Here, the government seeks a conditional ruling admitting statements made by Nestor Ochoa and George Arroyo surrounding six events which occurred in January of 2019 and March of 2019. (DE 147 at 3-4.) Three of these events allegedly involved Ochoa distributing heroin to a confidential source (“CS”) in deals facilitated by Martinez. Two of the events allegedly involved Arroyo distributing fentanyl to an undercover officer in deals facilitated by Martinez. And one of these events allegedly involved the attempted delivery of four kilos of fentanyl by Arroyo and Ochoa to an undercover officer. The Court conducts its preliminary analysis of the admissibility of the statements surrounding these events in two parts. First, it considers whether the government has presented sufficient evidence for the Court to conclude that Martinez, Ochoa, and Arroyo were engaged in a conspiracy. If they were, the Court then considers whether the statements the government seeks to admit were made during and in furtherance of the conspiracy.

The Government indicates in its proffer that it intends to prove that a conspiracy existed by presenting recordings, texts, as well as testimonial evidence. (Id. at 23.) “An unlawful conspiracy exists when two or more people agree to commit an unlawful act, and the defendant ‘knowingly and intentionally' joins in the agreement.” United States v. Bey, 725 F.3d 643, 648 (7th Cir. 2013) (citing United States v. Johnson, 592 F.3d 749, 754 (7th Cir. 2010)). Based on the government's proffer, the Court finds that it has met its burden to demonstrate that an agreement to pursue the alleged scheme existed between Martinez, Ochoa, and Arroyo.

First, the government anticipates presenting evidence showing that Martinez communicated with a CS on multiple occasions to help facilitate drug transactions where the CS would buy heroin from Ochoa. At trial, the government expects to present recordings of the CS speaking with Martinez on January 10, 2019, and January 11, 2019, in order to arrange a meeting with Ochoa. (DE 147 at 12.) The government also represents that it has a recording of this meeting in which Ochoa and the CS discuss potential future drug deals. (Id. at 13.) Later texts between Martinez and the CS purportedly reference the CS's prior meeting with Ochoa. (Id.) This evidence alone, which appears to show Martinez arranging a drug deal with Ochoa, is sufficient to meet the government's burden to establish, by a preponderance of the evidence, that there was a conspiracy to distribute drugs between Martinez and Ochoa. However, the government also anticipates presenting similar evidence surrounding later drugs deals, showing the CS communicating with both Martinez and Ochoa through calls and texts to arrange two other drug deals on January 22, 2019, and January 24, 2019. (Id. at 14-17.) This evidence further demonstrates that Martinez and Ochoa were members of the conspiracy.

[Stored items]
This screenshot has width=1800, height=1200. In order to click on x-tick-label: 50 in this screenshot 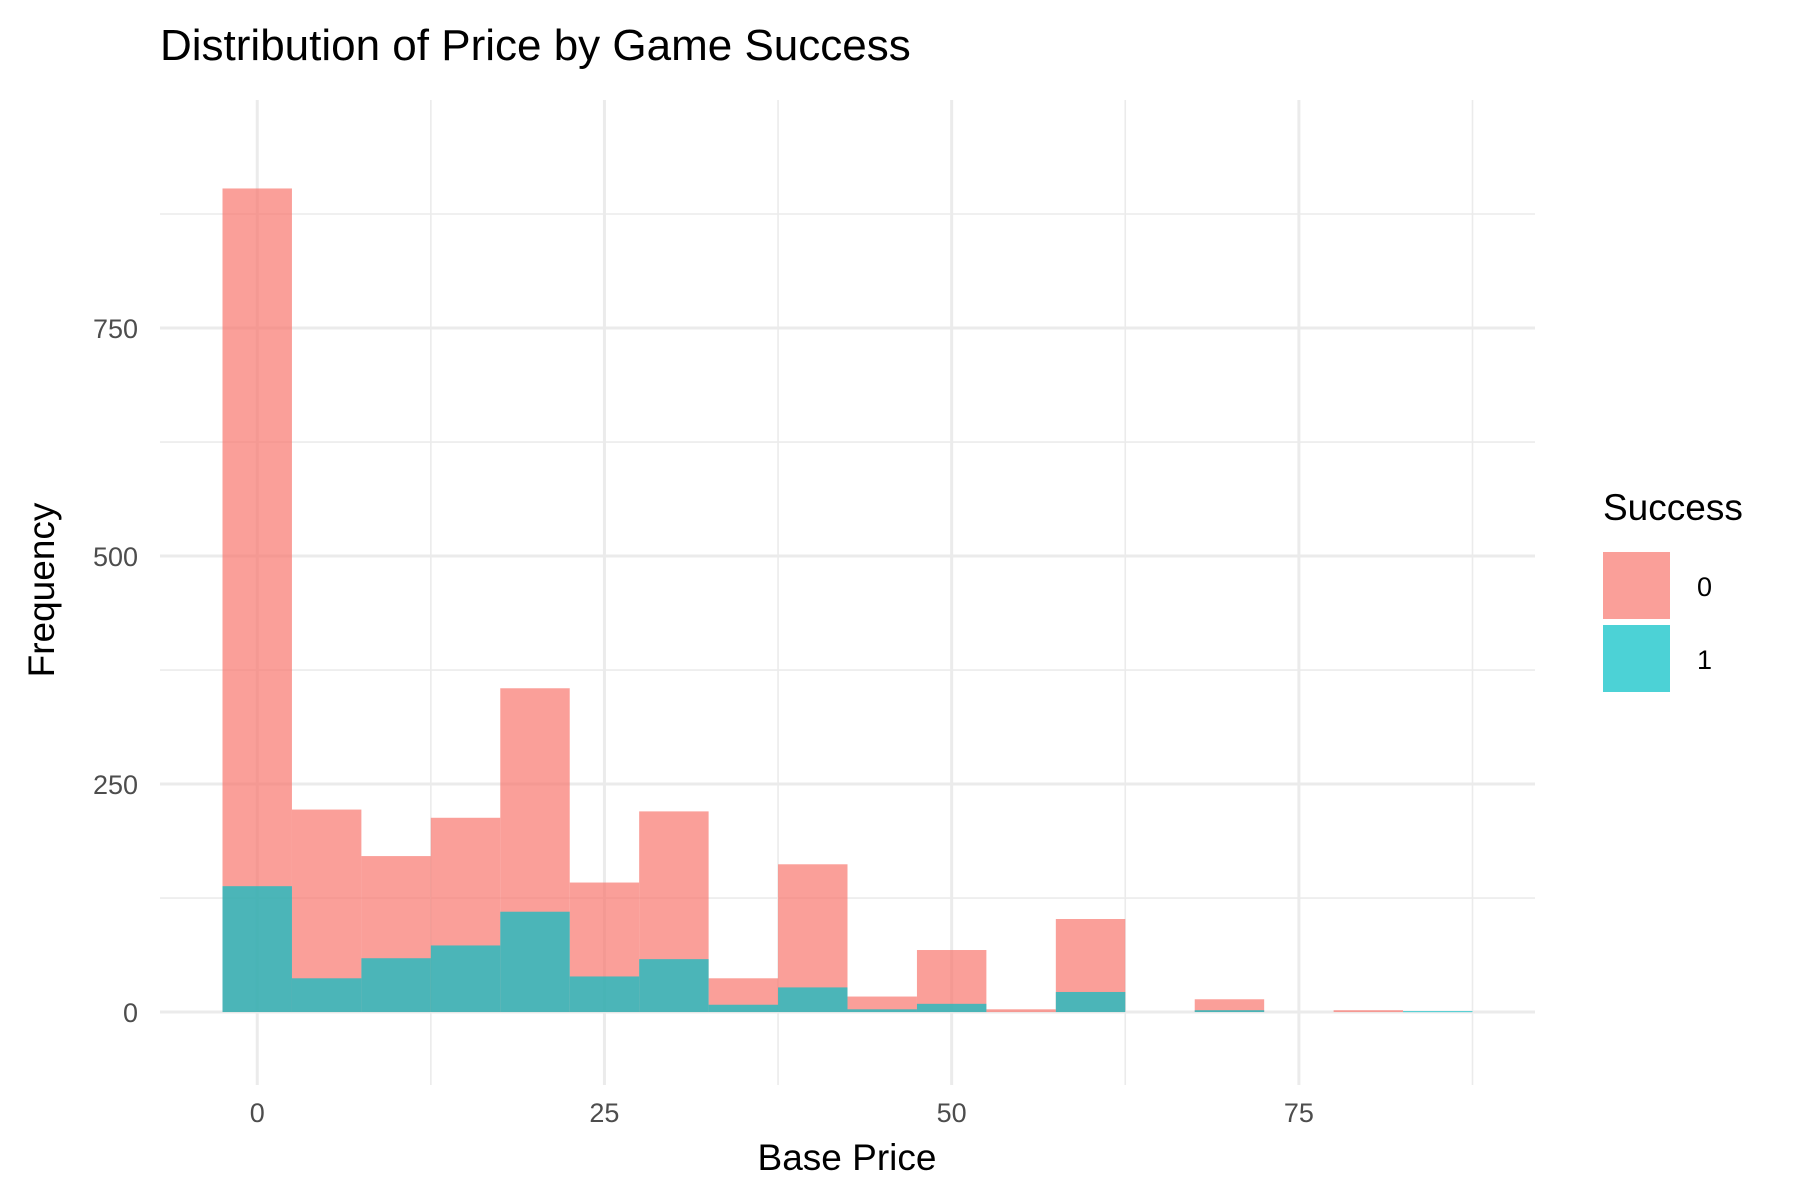, I will do `click(952, 1113)`. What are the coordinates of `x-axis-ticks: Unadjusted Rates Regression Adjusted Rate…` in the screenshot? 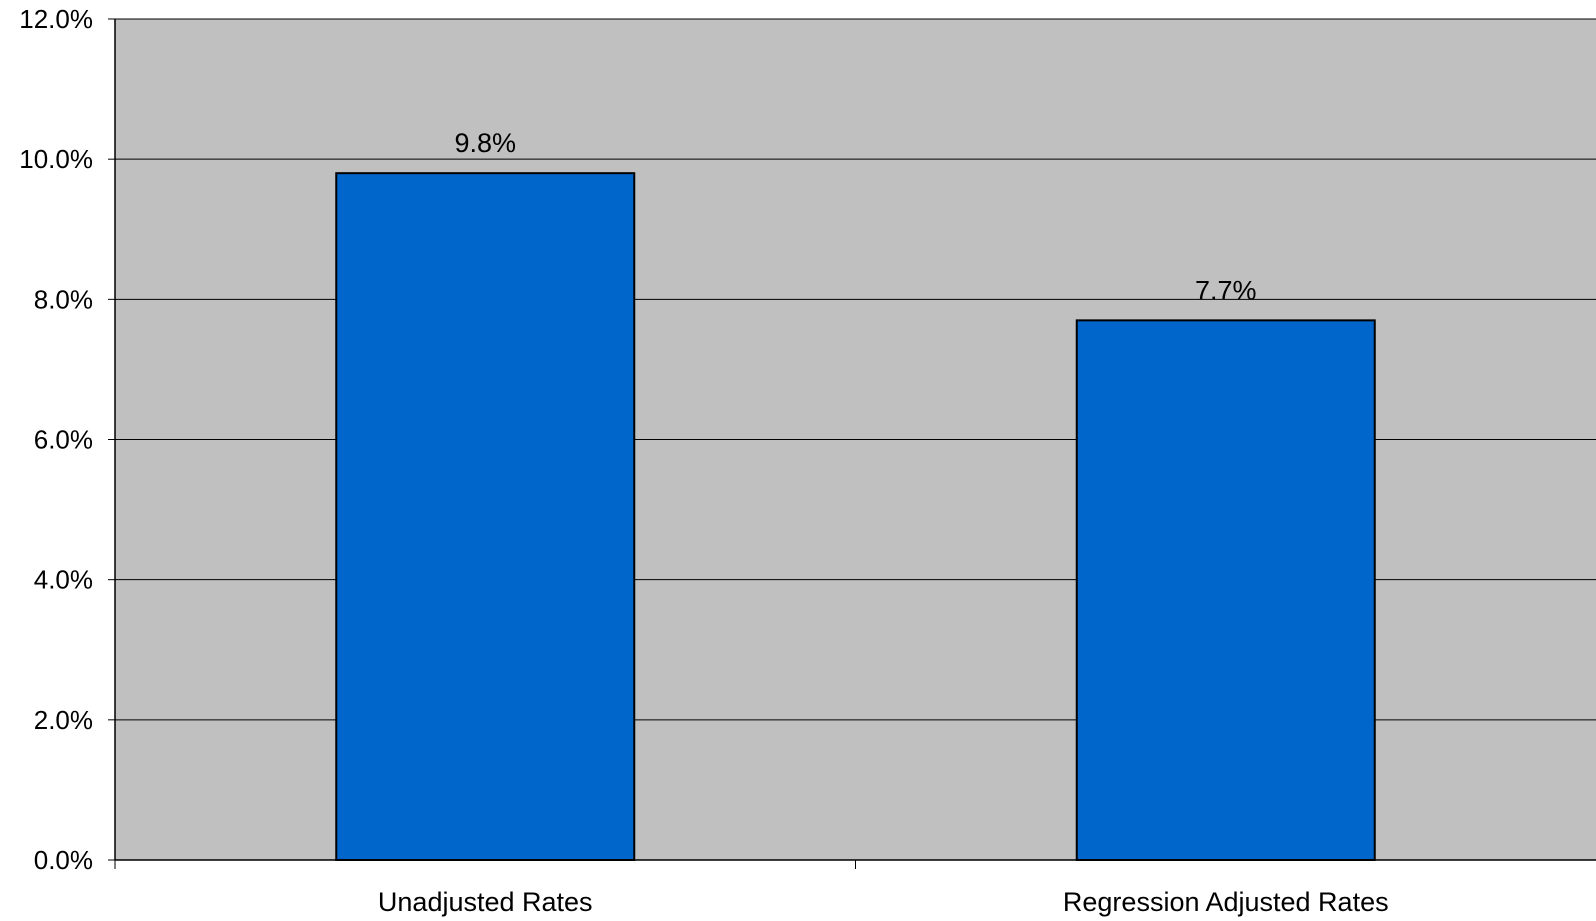 It's located at (752, 888).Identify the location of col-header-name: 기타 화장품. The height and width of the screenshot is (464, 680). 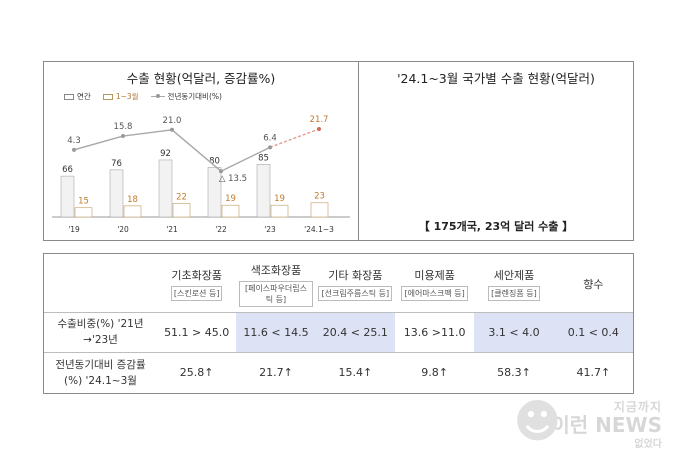
(356, 276).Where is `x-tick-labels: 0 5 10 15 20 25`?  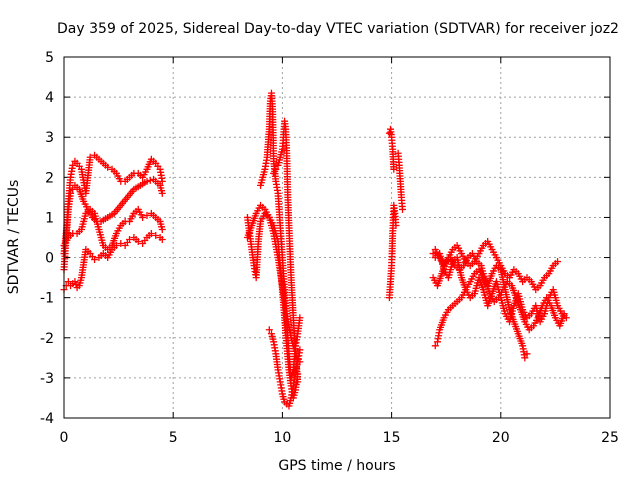
x-tick-labels: 0 5 10 15 20 25 is located at coordinates (340, 438).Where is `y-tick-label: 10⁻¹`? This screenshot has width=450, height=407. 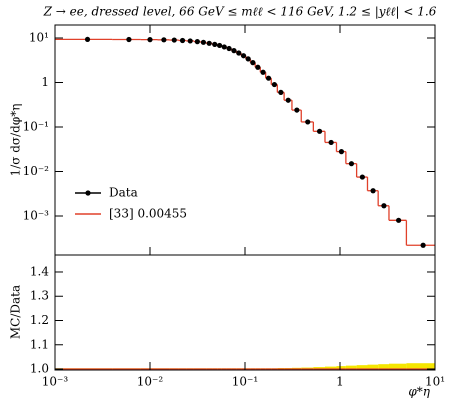 y-tick-label: 10⁻¹ is located at coordinates (36, 127).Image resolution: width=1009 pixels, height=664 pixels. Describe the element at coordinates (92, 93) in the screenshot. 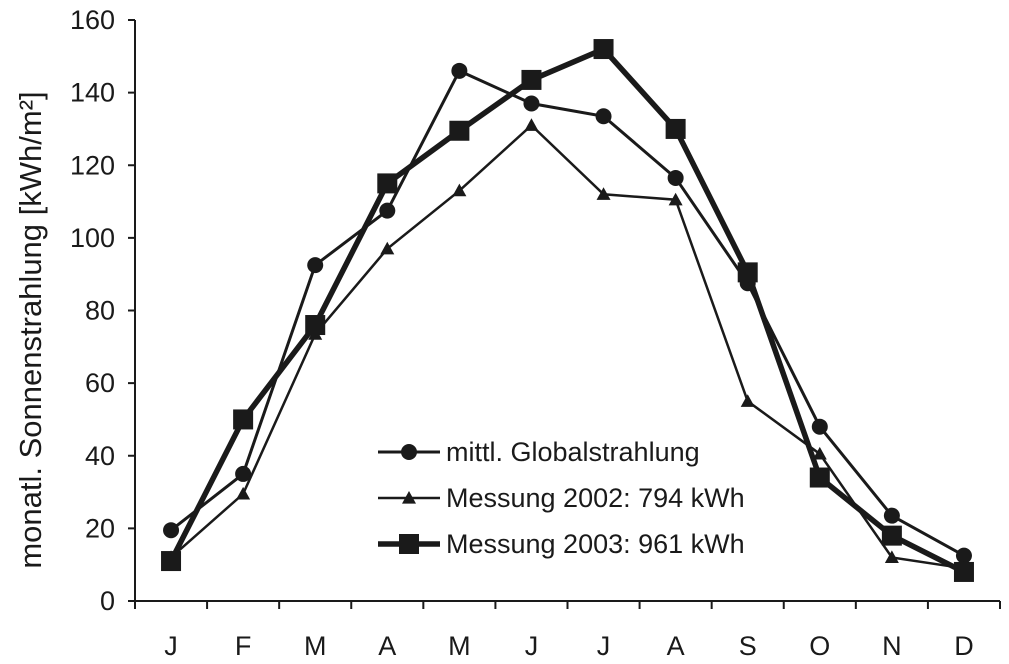

I see `y-tick-label: 140` at that location.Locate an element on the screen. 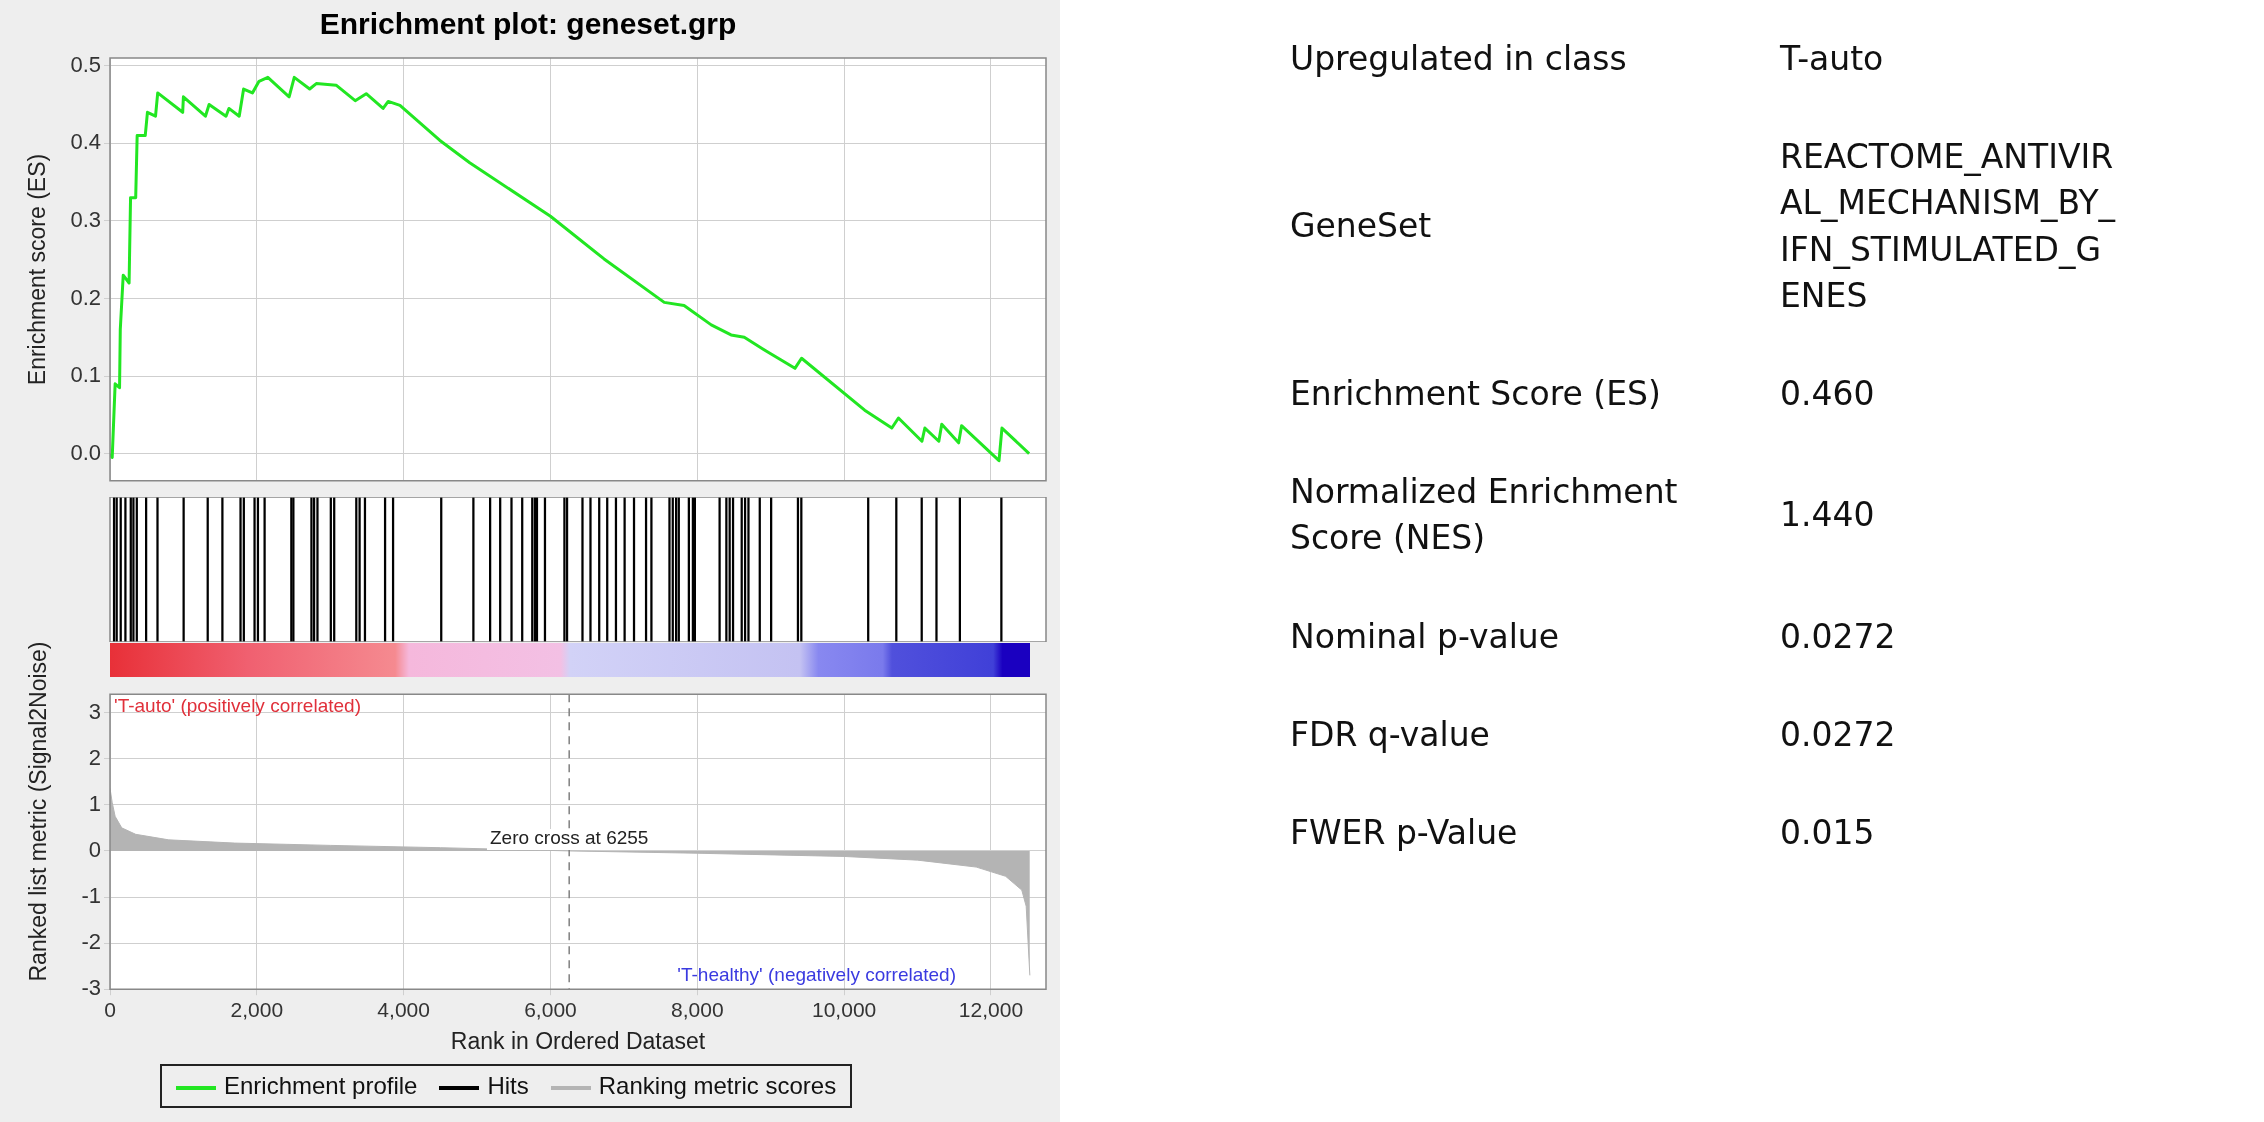  text: 0.015 is located at coordinates (1828, 832).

**TASK**
In the court opinion excerpt above, condense the paragraph beginning "The Government indicates in its proffer" into a shorter version that keeps its main facts.

**WRITTEN ANSWER**
The government plans to prove the conspiracy through recordings, texts, and testimony. Under United States v. Bey, an unlawful conspiracy exists when two or more people agree to commit an unlawful act and the defendant knowingly and intentionally joins the agreement. Based on the proffer, the Court finds that the government has met its burden of showing an agreement among Martinez, Ochoa, and Arroyo to pursue the alleged scheme.